Source: S3369/HR4010 12-S3369 on Jul 10, 2012
Matching fund for small donors, with debate requirements.
Cardin signed Senate Campaign Disclosure Parity Act
Congressional Summary:Fair Elections Now Act--Amends 1971 FECA with respect to:
- 500% matching payments to candidates for certain small dollar contributions;
- a public debate requirement;
- establishment of the Fair Elections Fund and of a Fair Elections Oversight Board;
- remission to the Fair Elections Fund of unspent funds after an election civil penalties for violation of contribution and expenditure requirements;
- Requires all designations, statements, and reports required to be filed under FECA to be filed directly with the FEC in electronic form accessible by computers.
Statement of support for corresponding Senate bill: (Sunlight Foundation) Now we bring you the Senate Campaign Disclosure Parity Act, a bill that should probably be the least controversial of all. S. 375 would simply require senators and Senate candidates to file their public campaign finance disclosure reports electronically with the Federal Election Commission,
the way House candidates and presidential candidates have been filing for over a decade. A version of the bill has been introduced during every congress starting in 2003 (!) yet it has been blocked repeatedly, a victim of political football.
Sen. Jon Tester, D-Mont., has introduced the most recent version, which would ensure that paper Senate campaign finance reports are a thing of the past. But even with 50 bipartisan cosponsors, the bill faces an uphill battle. Minority Leader Mitch McConnell, R-Ky, has repeatedly prevented the bill from coming to the Senate floor. We won't be deterred--as long as McConnell continues to block the bill, we'll continue to highlight that his intransigence results in delayed disclosure of vital, public campaign finance information, not to mention wasting $500,000 in taxpayer money annually. Eventually, we'll win.
Source: S375/H.R.269 14_S375 on Feb 25, 2013
Public financing of federal campaigns by voter vouchers.
Cardin co-sponsored H.R.20 & S.366
- Allow a refundable tax credit of 50% of cash contributions to congressional House campaigns, to be known as "My Voice Federal" contributions.
- Select three states to operate a voucher pilot program.
- Provide, upon request, a "My Voice Voucher" worth $50.
- Authorizes the individual to submit the My Voice Voucher to qualified federal election candidates, allocating a portion of its value in $5 increments.
- Permits an individual to revoke a My Voice Voucher within two days after submitting it to a candidate.
- Establishes the Freedom From Influence Fund in the Treasury [for 6-to-1 matching funds for the vouchers].

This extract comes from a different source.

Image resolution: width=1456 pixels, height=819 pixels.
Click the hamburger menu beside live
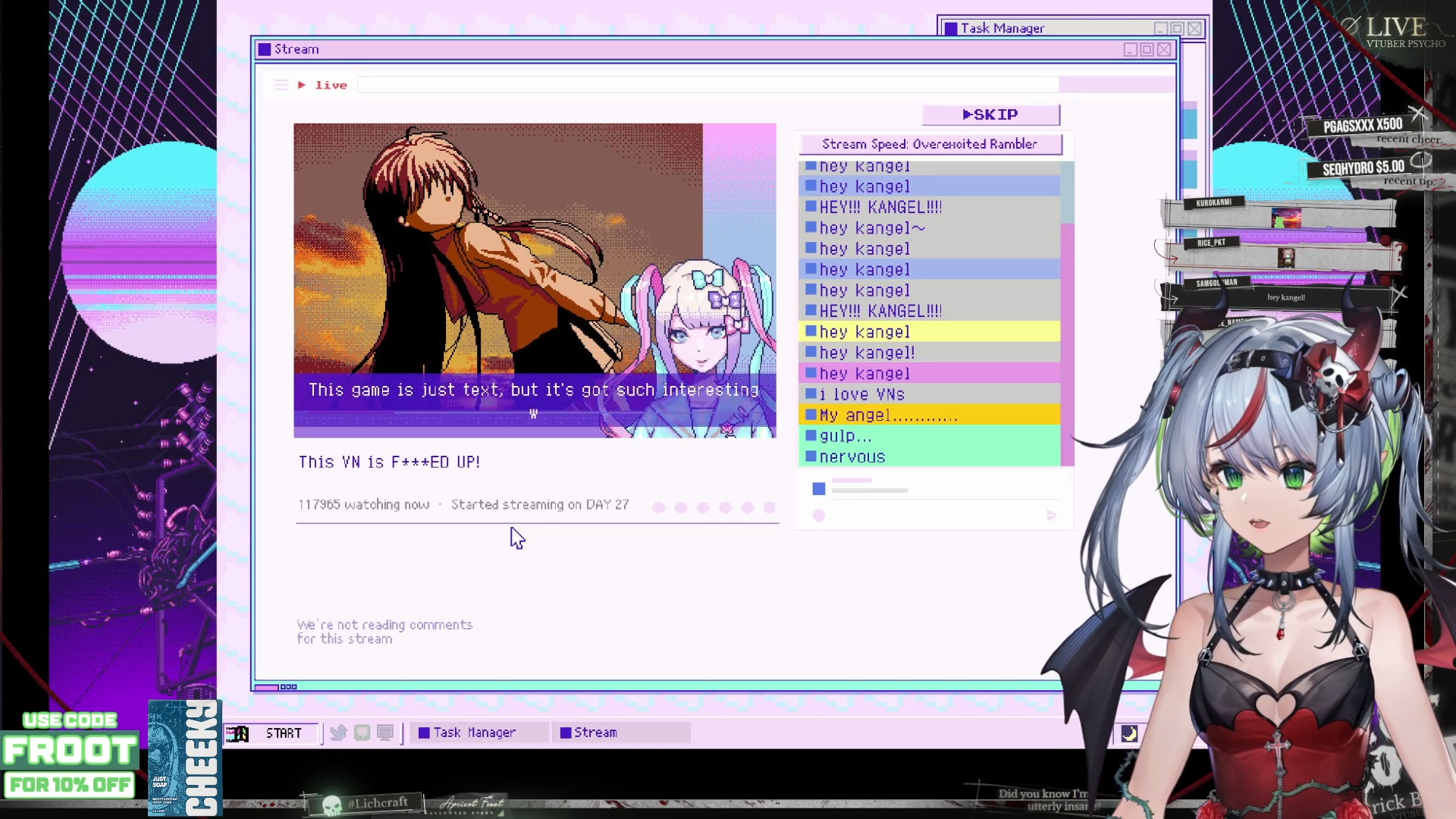(x=281, y=85)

- Allows taxpayers to designate overpayments of tax for contribution to the Freedom From Influence Fund.
Supporters reasons for voting YEA:Rep. Sarbanes: Big money warps Congress' priorities and erodes the public's trust in government. This bold new legislation returns voice and power back to
the American people:
- Empower everyday citizens to fuel Congressional campaigns by providing a My Voice Tax Credit.
- Amplify the voices of everyday Americans through a 6-to-1 match.
- Prevent Super PACs from drowning out small donor-backed candidates.
Opponents reasons for voting NAY:(Bill Moyers, Feb. 19, 2015): This citizen engagement strategy, particularly when used to court small donors, is not without its critics. Small donors, at least in the current system, often tend to be political ideologues. That trend leaves many asking: won't moving to small donors just empower extremists? Sarbanes counters, if Congress changes the political fundraising rules, they will also change the calculus for "the rational small donor who right now isn't going to give $25 because they've figured out that it's not going to matter." The prospect of a 6-to-1 match might very well impact how those less ideologically extreme potential donors think about political giving.